▶ Work instructions
Scan the records below for the line with "Apply online fort Boxer Vacancies (58, 511)" and the line with "Read More (78, 818)". Repeat those two lines and every line between them exactly, and nothing else.
***** Provided data
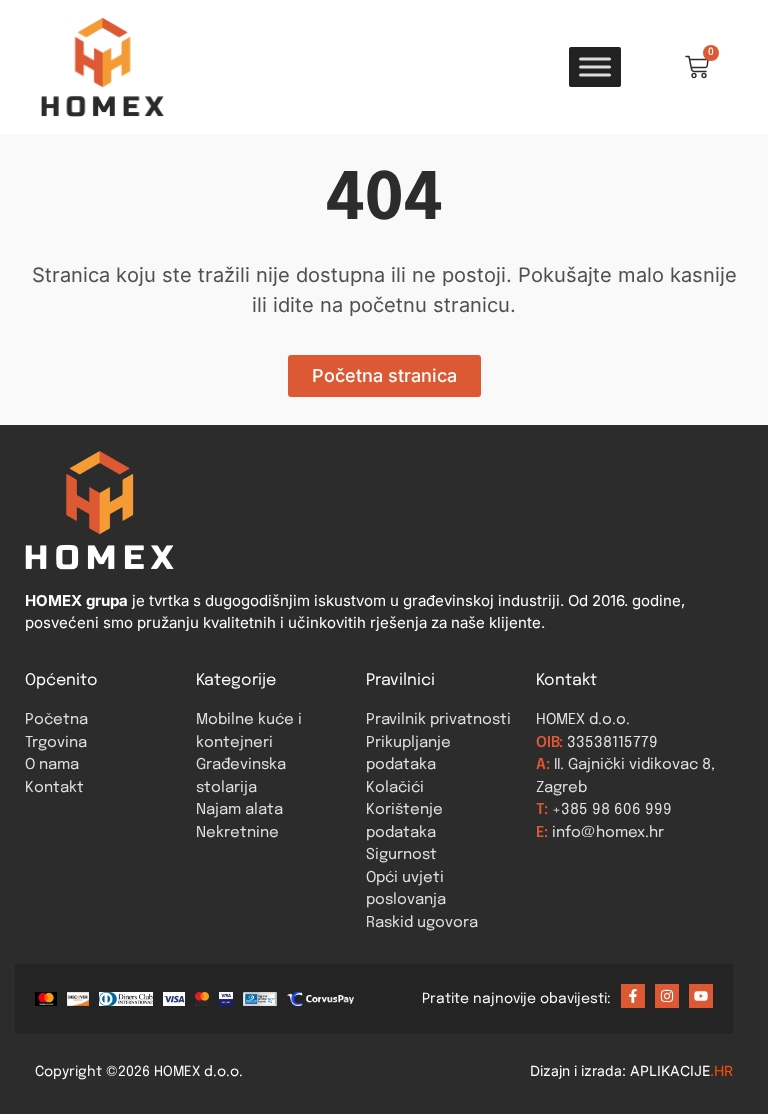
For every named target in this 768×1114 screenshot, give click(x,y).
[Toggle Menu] (595, 66)
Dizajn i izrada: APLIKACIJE (631, 1070)
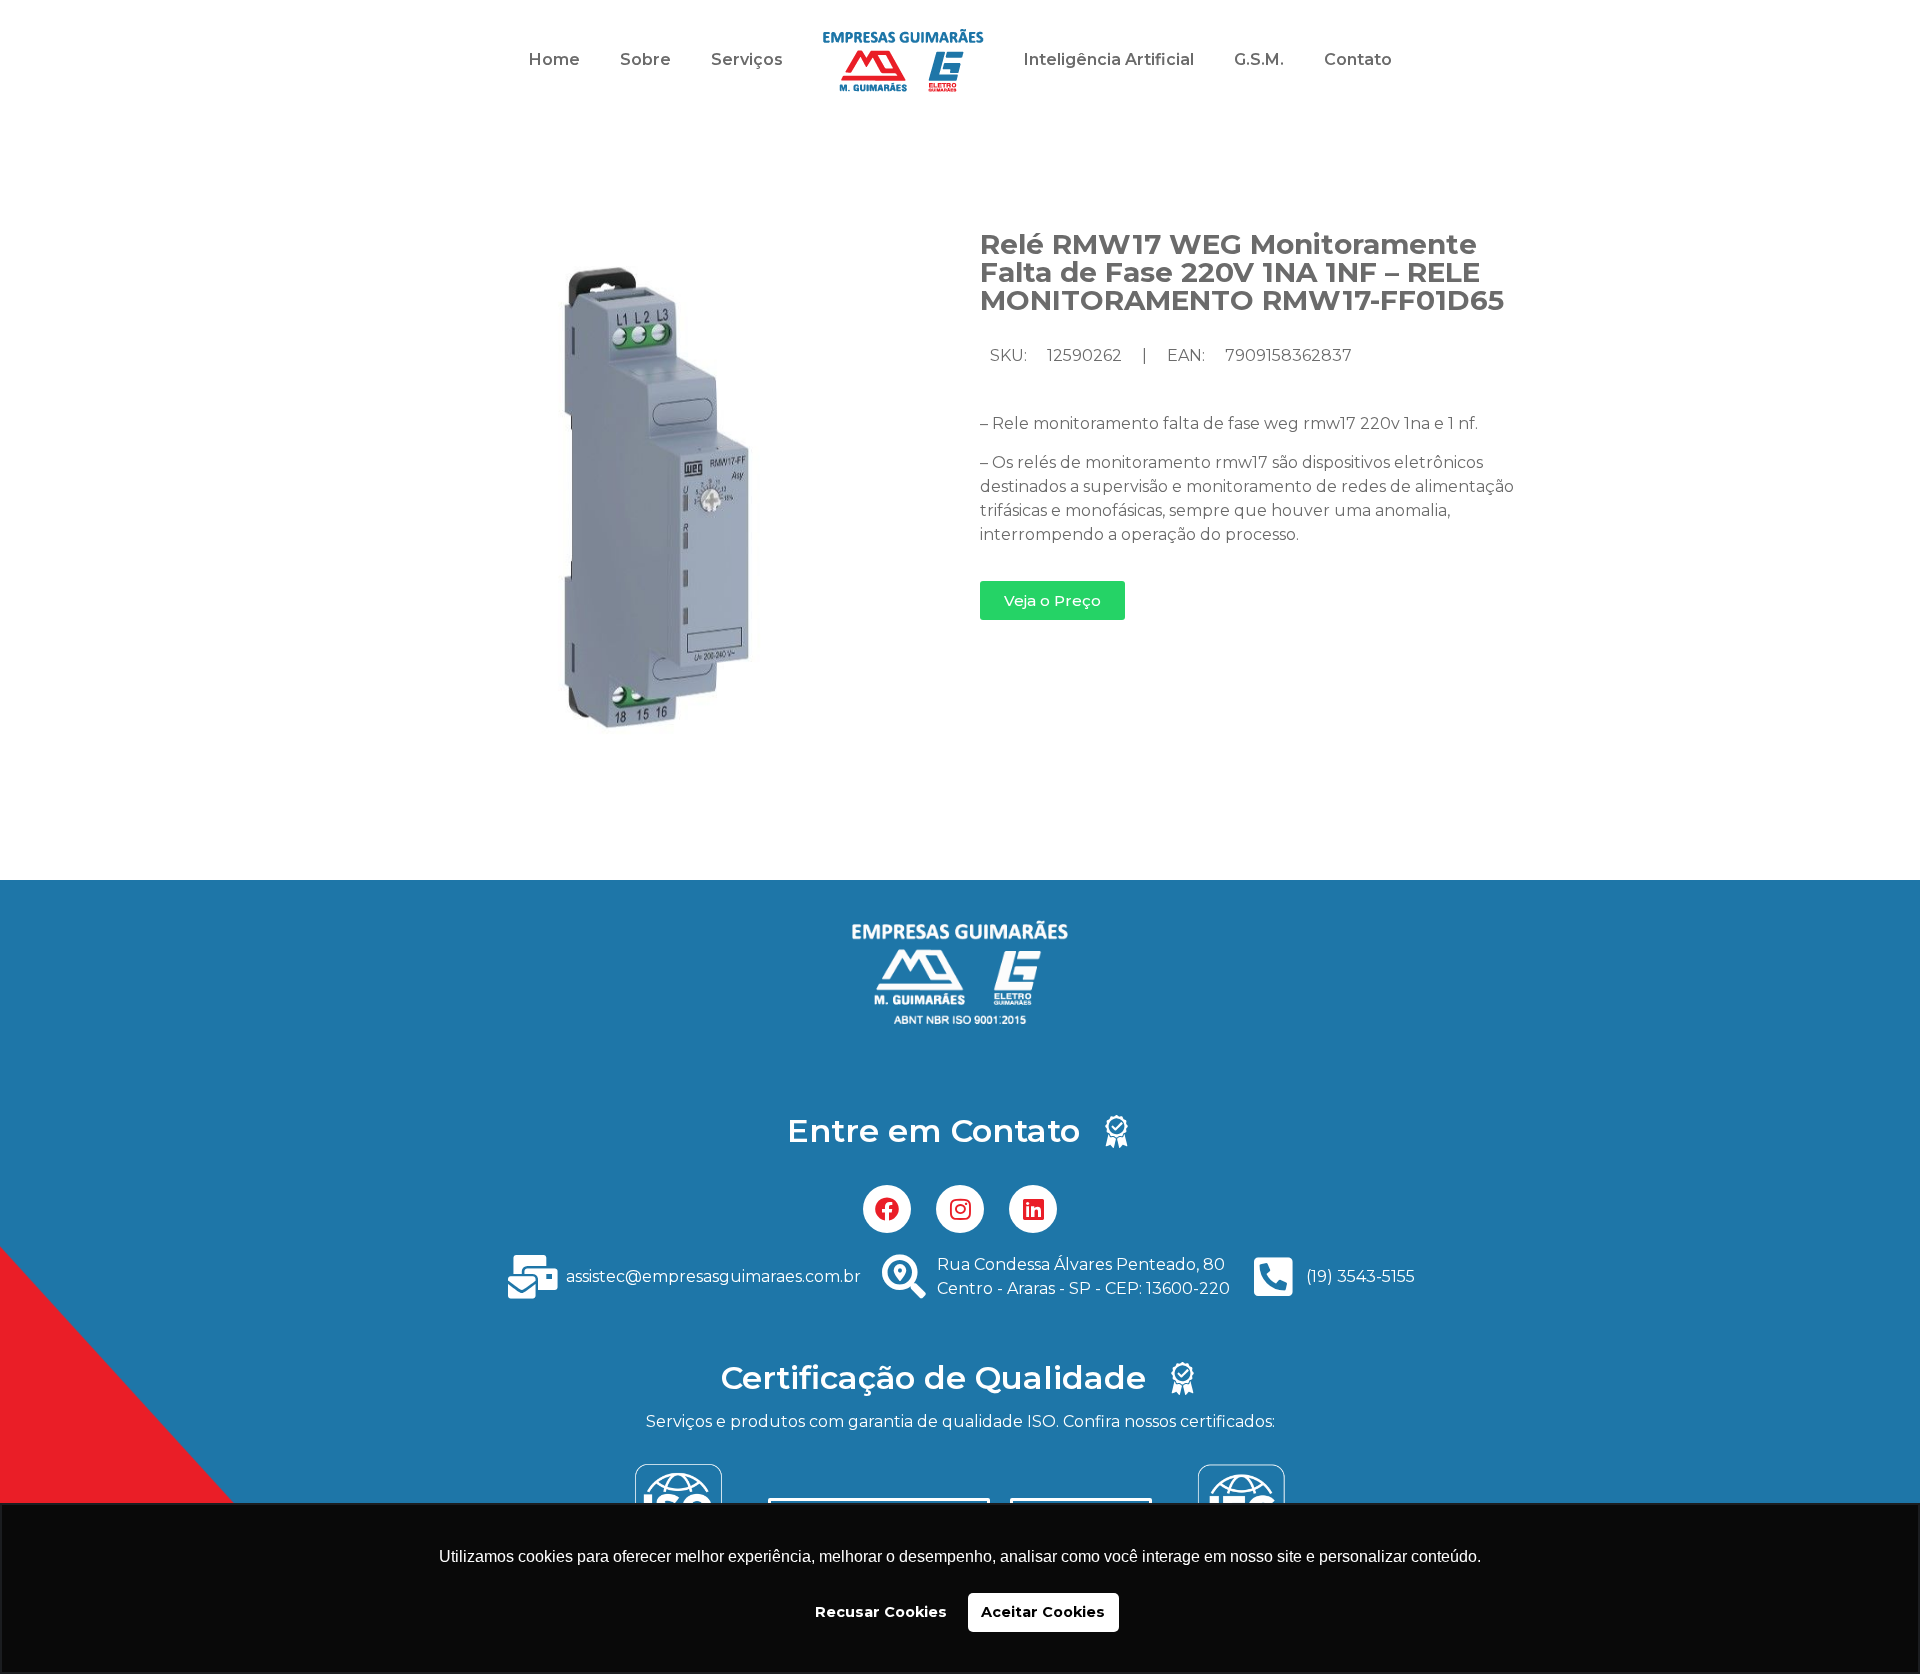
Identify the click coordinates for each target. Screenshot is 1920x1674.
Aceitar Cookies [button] (1043, 1612)
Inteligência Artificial (1109, 59)
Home (554, 59)
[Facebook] (887, 1209)
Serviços (747, 59)
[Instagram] (960, 1209)
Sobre (645, 59)
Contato (1358, 59)
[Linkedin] (1033, 1209)
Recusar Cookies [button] (881, 1612)
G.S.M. (1259, 59)
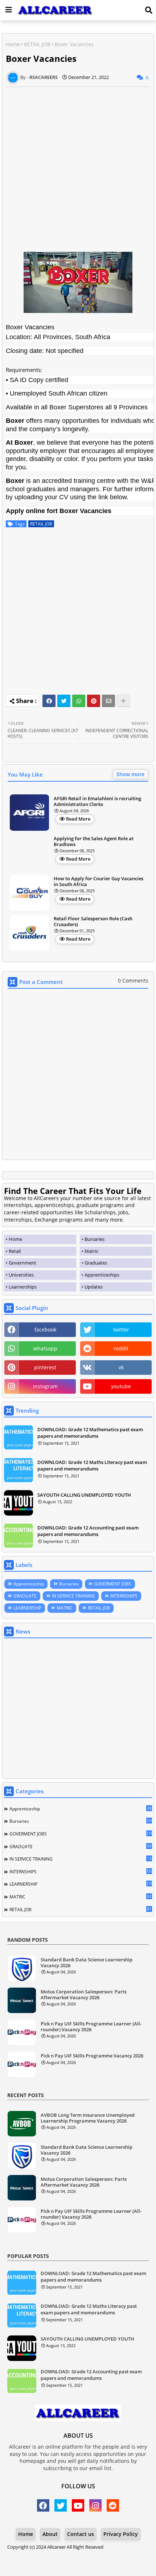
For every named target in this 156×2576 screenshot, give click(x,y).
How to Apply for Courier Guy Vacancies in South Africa (98, 881)
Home (13, 44)
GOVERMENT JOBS (112, 1584)
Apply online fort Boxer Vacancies (58, 511)
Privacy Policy (120, 2534)
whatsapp (45, 1348)
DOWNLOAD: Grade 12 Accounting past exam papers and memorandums (88, 1530)
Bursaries (69, 1584)
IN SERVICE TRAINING (73, 1596)
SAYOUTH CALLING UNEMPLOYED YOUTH (84, 1495)
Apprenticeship (28, 1584)
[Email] (108, 701)
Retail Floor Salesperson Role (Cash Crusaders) (93, 921)
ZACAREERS (78, 2561)
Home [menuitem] (15, 1239)
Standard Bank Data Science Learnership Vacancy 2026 (86, 1962)
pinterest (45, 1367)
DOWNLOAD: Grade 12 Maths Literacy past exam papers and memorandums (92, 1465)
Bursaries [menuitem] (94, 1239)
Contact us (80, 2534)
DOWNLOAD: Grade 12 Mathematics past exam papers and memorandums (90, 1432)
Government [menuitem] (22, 1262)
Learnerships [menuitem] (23, 1286)
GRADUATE (25, 1596)
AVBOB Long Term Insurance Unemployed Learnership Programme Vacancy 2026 (88, 2118)
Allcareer (56, 2547)
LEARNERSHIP (27, 1608)
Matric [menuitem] (91, 1251)
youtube (121, 1386)
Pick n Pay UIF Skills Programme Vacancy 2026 (92, 2056)
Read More (78, 818)
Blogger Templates (72, 2554)
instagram (45, 1386)
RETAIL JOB (37, 44)
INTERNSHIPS (123, 1596)
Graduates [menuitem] (96, 1262)
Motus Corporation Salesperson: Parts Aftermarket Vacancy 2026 (84, 1994)
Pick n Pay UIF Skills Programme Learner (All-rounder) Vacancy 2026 (91, 2026)
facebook (45, 1329)
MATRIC (65, 1608)
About (50, 2534)
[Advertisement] (78, 165)
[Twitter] (63, 701)
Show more (130, 774)
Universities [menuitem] (21, 1274)
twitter (121, 1329)
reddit (121, 1348)
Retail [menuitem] (15, 1251)
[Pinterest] (93, 701)
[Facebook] (49, 701)
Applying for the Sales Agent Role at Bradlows (94, 841)
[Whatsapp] (78, 701)
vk (121, 1367)
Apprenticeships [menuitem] (102, 1274)
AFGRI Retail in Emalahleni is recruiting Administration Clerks (97, 801)
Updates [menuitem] (94, 1286)
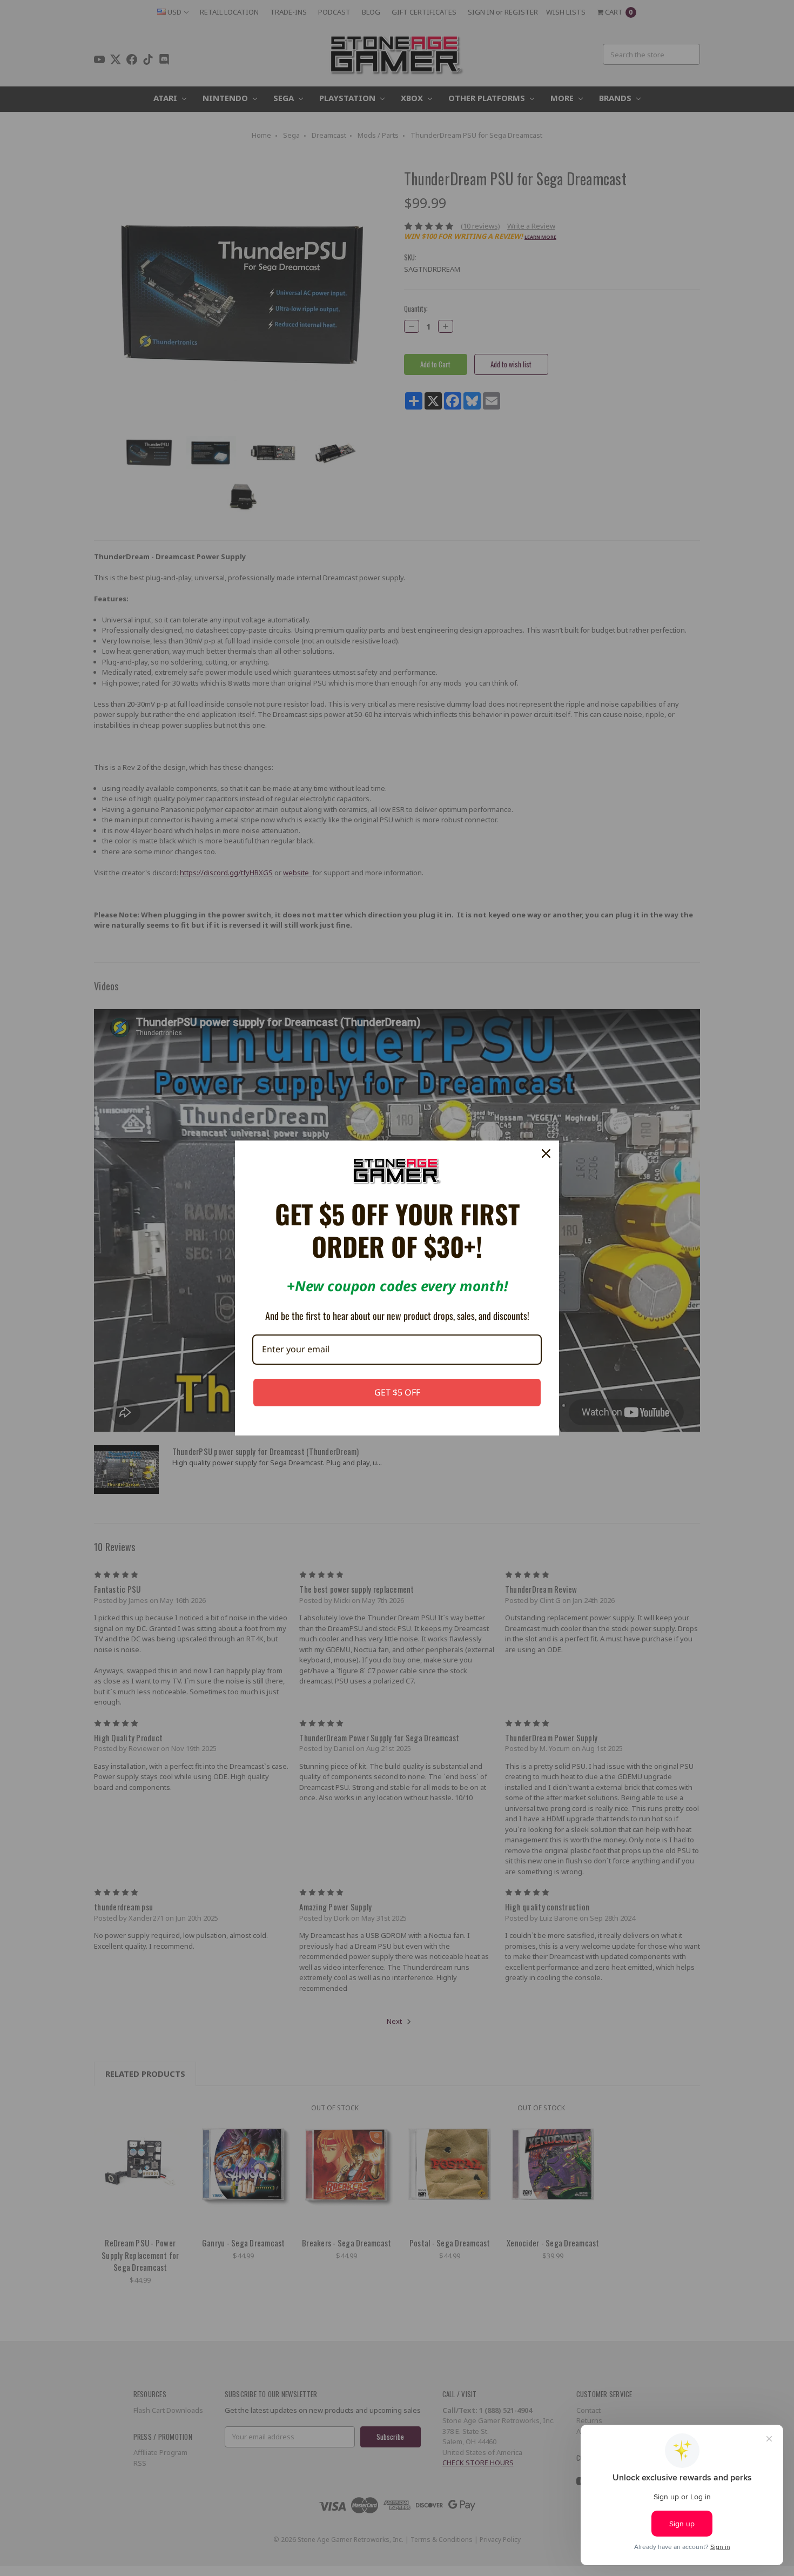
**********
▶ Response box
Apply online fort Boxer Vacancies (58, 511)
Privacy Policy (120, 2534)
whatsapp (45, 1348)
DOWNLOAD: Grade 12 Accounting past exam papers and memorandums (88, 1530)
Bursaries (69, 1584)
IN SERVICE TRAINING (73, 1596)
SAYOUTH CALLING UNEMPLOYED YOUTH (84, 1495)
Apprenticeship (28, 1584)
[Email] (108, 701)
Retail Floor Salesperson Role (Cash Crusaders) (93, 921)
ZACAREERS (78, 2561)
Home [menuitem] (15, 1239)
Standard Bank Data Science Learnership Vacancy 2026 (86, 1962)
pinterest (45, 1367)
DOWNLOAD: Grade 12 Maths Literacy past exam papers and memorandums (92, 1465)
Bursaries [menuitem] (94, 1239)
Contact us (80, 2534)
DOWNLOAD: Grade 12 Mathematics past exam papers and memorandums (90, 1432)
Government [menuitem] (22, 1262)
Learnerships [menuitem] (23, 1286)
GRADUATE (25, 1596)
AVBOB Long Term Insurance Unemployed Learnership Programme Vacancy 2026 (88, 2118)
Allcareer (56, 2547)
LEARNERSHIP (27, 1608)
Matric [menuitem] (91, 1251)
youtube (121, 1386)
Pick n Pay UIF Skills Programme Vacancy 2026 (92, 2056)
Read More (78, 818)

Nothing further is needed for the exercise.